Когда я приехала, в конвенте было темно. Тошнота несколько раз подкатывала к горлу, прежде чем я увидела в окошке лицо Мари. Она открыла дверь.
– В чем дело, Ава? – Отступила, пропуская меня. – Ты неважно выглядишь.
– Молебен начался? – спросила я, проходя в вестибюль.
Взгляд Мари метнулся от меня к часам.
– Я могу предупредить, что у меня срочное дело, если это важно. – Я кивнула. – Иди в мою келью. Я приду через несколько минут.
Ее келья – так называются комнаты в конвенте – напомнила мне помещение, в котором живут узники. Размером шесть футов на девять, с двумя односпальными кроватями в углу, она была абсолютно безжизненной. Тумбочка, маленький комод – и всё. То, что служило украшением комнаты, выглядело мрачным. До боли религиозным. Депрессивным. Под деревянным распятием было свободное пространство, где Мари падала ниц. О чем ты молишься, Мари?
Я принялась ходить по комнате. Я не могла допустить, чтобы меня здесь стошнило.
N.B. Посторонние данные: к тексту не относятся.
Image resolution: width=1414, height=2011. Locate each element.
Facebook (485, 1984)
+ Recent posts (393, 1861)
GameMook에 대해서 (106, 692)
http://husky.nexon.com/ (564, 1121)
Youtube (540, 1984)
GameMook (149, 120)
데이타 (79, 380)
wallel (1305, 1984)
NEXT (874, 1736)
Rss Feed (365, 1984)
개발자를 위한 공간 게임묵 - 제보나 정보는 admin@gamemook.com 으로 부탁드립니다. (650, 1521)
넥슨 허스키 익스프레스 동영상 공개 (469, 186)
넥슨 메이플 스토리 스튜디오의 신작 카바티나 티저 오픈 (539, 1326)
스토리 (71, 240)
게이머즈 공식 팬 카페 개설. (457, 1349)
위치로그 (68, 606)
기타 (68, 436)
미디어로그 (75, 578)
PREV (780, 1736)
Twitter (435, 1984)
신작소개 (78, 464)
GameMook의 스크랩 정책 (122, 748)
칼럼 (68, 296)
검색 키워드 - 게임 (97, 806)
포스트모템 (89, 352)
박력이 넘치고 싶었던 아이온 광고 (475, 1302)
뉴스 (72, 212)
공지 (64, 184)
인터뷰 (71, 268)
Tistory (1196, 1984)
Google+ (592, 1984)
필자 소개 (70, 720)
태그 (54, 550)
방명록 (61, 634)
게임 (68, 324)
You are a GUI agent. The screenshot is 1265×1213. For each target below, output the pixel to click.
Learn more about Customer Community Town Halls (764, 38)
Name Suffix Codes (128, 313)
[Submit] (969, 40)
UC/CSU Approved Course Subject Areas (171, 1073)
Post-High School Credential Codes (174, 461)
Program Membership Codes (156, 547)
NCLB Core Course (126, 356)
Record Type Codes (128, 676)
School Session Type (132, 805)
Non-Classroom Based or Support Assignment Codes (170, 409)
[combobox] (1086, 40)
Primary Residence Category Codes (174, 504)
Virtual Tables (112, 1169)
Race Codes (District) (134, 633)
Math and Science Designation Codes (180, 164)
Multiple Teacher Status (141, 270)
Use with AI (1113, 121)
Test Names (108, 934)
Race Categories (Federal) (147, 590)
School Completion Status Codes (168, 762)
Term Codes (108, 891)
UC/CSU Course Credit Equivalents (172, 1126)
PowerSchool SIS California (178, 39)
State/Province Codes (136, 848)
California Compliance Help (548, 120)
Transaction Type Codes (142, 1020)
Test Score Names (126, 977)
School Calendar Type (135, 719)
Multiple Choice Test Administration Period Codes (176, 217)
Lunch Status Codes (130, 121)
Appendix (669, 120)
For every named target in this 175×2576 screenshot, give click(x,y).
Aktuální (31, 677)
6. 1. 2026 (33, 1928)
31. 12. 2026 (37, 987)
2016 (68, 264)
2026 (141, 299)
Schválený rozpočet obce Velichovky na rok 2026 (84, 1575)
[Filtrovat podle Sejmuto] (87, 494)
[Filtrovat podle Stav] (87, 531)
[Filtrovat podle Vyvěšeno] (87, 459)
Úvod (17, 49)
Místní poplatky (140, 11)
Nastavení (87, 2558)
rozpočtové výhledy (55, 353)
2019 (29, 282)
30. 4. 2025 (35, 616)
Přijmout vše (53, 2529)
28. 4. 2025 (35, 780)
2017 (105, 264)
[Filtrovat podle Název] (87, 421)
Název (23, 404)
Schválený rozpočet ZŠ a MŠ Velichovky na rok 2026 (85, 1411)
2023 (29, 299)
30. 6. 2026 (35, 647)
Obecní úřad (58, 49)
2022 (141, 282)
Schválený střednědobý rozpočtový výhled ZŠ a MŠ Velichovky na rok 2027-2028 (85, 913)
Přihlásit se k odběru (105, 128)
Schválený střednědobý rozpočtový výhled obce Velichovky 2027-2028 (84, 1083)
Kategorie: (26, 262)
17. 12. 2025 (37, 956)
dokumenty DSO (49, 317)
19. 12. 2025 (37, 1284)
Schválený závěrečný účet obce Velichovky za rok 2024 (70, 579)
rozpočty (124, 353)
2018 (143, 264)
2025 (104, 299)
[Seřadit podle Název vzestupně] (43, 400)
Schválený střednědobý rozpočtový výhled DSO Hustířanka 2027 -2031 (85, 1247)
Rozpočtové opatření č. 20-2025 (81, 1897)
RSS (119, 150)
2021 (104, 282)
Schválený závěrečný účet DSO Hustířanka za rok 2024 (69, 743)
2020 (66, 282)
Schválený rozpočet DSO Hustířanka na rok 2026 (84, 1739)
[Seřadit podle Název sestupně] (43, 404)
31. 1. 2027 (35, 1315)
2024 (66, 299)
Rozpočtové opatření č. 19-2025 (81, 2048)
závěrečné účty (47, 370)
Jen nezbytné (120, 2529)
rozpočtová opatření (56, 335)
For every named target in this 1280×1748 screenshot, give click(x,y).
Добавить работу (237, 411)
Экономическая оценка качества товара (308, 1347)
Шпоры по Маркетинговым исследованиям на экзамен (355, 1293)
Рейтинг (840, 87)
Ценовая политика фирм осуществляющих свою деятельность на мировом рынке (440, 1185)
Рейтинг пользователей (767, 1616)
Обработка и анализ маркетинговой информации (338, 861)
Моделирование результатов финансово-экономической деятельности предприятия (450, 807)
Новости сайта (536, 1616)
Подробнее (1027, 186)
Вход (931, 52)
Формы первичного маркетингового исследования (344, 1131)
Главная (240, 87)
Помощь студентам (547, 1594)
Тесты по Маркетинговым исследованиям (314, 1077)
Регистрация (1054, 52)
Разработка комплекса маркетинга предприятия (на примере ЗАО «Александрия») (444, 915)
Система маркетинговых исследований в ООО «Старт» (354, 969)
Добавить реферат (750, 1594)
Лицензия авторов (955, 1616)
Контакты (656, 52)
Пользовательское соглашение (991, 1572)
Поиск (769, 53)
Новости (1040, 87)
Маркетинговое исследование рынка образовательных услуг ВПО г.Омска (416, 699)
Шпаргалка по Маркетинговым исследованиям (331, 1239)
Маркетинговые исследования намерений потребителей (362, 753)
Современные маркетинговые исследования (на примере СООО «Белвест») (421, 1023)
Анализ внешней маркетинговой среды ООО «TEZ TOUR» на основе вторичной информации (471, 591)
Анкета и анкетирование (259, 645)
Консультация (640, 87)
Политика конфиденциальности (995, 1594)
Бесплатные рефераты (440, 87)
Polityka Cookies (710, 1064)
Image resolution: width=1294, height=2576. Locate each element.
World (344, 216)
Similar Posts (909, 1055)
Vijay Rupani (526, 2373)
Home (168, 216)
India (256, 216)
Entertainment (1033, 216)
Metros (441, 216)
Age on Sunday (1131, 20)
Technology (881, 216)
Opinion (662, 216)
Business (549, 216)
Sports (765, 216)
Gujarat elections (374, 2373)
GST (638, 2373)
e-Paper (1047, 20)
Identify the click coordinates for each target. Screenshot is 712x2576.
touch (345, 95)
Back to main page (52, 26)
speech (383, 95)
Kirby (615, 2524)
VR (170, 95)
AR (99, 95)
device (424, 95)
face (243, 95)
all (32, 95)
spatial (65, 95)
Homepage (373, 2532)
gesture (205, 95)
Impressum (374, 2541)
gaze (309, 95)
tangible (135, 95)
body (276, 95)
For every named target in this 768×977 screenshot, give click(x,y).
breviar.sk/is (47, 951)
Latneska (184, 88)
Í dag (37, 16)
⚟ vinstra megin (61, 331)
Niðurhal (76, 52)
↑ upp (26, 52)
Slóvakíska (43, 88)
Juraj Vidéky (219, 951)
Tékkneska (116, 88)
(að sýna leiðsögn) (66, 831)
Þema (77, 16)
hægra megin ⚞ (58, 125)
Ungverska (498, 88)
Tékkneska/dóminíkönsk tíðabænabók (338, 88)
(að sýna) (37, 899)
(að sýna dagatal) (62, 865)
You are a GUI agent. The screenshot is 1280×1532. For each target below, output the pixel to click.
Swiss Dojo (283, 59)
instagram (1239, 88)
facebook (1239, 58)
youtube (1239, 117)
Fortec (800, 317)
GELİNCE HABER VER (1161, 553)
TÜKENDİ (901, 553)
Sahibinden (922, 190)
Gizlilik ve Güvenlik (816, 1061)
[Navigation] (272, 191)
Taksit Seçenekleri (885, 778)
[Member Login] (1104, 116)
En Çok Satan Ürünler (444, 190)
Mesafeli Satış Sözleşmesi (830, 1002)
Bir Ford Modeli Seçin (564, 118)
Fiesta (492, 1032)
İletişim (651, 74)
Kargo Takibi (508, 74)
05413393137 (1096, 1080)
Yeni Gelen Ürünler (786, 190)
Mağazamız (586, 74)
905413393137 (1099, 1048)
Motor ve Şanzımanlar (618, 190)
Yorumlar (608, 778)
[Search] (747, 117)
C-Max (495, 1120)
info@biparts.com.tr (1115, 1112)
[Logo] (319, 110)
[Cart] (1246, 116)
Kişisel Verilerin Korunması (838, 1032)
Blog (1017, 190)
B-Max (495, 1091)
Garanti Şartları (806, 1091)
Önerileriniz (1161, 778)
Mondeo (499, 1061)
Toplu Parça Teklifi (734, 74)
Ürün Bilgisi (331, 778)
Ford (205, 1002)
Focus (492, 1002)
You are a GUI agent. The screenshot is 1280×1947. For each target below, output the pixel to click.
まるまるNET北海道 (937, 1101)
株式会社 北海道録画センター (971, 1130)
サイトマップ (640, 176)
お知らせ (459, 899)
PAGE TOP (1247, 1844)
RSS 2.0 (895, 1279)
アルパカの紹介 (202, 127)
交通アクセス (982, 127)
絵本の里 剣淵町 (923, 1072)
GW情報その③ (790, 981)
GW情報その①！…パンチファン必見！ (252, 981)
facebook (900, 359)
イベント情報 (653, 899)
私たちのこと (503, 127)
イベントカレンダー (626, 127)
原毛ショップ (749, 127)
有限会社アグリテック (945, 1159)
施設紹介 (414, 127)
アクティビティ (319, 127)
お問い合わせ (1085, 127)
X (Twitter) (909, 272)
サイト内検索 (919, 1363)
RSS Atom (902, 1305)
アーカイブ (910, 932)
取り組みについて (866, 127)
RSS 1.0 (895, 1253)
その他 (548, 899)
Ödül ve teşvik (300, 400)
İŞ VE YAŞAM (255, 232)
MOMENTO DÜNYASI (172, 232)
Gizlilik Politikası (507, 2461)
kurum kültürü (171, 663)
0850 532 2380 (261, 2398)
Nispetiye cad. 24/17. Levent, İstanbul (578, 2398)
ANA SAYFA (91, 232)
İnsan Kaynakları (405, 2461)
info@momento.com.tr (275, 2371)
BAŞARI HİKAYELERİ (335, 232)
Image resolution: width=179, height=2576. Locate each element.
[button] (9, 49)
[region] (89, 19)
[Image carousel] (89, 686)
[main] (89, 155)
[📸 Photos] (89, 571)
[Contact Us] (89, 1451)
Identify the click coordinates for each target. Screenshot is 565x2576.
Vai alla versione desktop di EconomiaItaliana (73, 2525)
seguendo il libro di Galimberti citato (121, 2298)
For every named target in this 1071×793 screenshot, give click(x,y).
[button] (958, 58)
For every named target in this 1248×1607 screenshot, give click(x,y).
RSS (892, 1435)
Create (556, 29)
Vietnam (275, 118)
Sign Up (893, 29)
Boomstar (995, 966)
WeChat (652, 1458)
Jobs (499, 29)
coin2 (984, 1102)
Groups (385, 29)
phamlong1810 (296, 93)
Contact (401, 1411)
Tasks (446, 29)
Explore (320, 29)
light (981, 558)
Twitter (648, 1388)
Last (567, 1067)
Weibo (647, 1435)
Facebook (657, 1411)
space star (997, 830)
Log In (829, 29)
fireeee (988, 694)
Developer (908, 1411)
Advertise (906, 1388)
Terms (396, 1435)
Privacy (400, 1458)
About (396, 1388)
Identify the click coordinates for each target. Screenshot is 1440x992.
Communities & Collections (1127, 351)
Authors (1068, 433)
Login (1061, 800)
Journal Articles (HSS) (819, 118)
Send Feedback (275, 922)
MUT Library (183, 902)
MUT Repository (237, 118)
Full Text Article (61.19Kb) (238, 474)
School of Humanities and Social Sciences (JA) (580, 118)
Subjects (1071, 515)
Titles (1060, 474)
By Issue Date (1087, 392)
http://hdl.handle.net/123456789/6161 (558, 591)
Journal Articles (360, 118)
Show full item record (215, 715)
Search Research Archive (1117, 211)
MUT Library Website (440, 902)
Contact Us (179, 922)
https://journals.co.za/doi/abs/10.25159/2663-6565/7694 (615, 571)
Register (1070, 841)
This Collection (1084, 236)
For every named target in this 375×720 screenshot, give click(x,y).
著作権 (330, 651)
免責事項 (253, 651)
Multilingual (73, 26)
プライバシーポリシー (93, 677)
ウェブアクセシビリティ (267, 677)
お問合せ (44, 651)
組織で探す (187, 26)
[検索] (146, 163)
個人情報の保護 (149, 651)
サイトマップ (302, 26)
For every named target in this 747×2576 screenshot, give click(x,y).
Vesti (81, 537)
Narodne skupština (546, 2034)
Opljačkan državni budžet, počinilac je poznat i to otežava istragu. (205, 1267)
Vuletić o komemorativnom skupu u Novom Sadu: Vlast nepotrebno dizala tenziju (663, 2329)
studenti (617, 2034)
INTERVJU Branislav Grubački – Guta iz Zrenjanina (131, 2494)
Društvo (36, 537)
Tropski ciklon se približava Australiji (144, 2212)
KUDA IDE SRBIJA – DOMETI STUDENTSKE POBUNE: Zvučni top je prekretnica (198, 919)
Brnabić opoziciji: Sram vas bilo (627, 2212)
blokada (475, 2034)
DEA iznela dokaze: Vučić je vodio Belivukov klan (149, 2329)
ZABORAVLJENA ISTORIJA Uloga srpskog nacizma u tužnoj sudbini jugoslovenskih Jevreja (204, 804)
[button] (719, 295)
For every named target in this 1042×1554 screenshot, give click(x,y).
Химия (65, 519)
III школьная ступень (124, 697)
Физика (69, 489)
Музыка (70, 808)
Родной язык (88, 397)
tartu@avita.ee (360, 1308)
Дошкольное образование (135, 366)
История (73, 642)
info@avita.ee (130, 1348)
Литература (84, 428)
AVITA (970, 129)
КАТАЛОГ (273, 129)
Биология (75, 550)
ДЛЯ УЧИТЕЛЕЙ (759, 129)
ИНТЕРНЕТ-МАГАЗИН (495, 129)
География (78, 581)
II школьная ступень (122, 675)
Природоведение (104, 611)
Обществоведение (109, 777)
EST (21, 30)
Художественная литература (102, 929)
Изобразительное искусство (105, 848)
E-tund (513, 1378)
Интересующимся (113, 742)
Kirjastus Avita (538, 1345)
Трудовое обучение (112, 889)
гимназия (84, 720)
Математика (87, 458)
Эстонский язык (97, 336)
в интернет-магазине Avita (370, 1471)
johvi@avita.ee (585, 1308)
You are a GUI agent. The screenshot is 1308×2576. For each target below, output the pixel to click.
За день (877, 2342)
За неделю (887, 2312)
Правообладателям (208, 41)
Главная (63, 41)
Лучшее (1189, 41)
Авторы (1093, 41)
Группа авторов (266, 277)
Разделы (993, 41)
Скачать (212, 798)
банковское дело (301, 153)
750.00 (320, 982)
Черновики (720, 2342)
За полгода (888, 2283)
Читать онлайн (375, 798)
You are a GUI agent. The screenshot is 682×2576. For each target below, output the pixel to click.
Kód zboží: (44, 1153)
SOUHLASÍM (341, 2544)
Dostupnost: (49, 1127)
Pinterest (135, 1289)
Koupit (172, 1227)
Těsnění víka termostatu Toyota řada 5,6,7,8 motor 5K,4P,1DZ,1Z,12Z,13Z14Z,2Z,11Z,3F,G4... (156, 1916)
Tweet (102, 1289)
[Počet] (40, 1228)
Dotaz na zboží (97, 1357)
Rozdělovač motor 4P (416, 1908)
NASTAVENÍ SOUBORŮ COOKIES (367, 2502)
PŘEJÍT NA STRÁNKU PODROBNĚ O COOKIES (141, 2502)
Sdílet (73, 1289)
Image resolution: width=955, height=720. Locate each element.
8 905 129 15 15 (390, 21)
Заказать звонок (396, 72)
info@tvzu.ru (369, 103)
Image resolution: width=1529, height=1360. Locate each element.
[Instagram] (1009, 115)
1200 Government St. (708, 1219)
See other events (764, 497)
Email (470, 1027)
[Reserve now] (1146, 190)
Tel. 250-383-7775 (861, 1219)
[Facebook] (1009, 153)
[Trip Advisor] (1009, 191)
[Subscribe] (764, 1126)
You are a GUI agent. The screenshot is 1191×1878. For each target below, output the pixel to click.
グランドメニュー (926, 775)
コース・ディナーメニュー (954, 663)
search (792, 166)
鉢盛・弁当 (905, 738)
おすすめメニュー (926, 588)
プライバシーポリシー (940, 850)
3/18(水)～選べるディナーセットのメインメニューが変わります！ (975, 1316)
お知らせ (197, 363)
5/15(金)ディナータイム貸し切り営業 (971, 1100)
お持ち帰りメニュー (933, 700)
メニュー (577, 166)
Ванная была в конце коридора, и мое недомогание вызвало бы страшный переполох среди сестер. Поэтому я понимала: нельзя рисковать. Открыла окно и вдохнула свежего воздуха, мысленно поторапливая Мари. Но она все не шла. Мне хотелось есть. Хоть чего-нибудь. Предполагая, что у монахинь наверняка что-нибудь припасено, я принялась открывать ящики, но не нашла ничего, кроме четок. Несколько раз по периметру обошла комнату, затем открыла дверь стенного шкафа и заглянула внутрь. Монашеские одеяния, несколько слаксов и свитеров. Зимнее пальто. Я сдвинула шарф на верхней полке и увидела его. Кожаный чехол от фотоаппарата «Полароид». Ох, Мари… Я взяла его, удивленная тем, что он легче, чем должен быть бы. И уже собиралась открыть его и проверить, пуст он или нет, когда услышала шаги. Две секунды и два быстрых шага – и я сидела на кровати прежде, чем дверь открылась.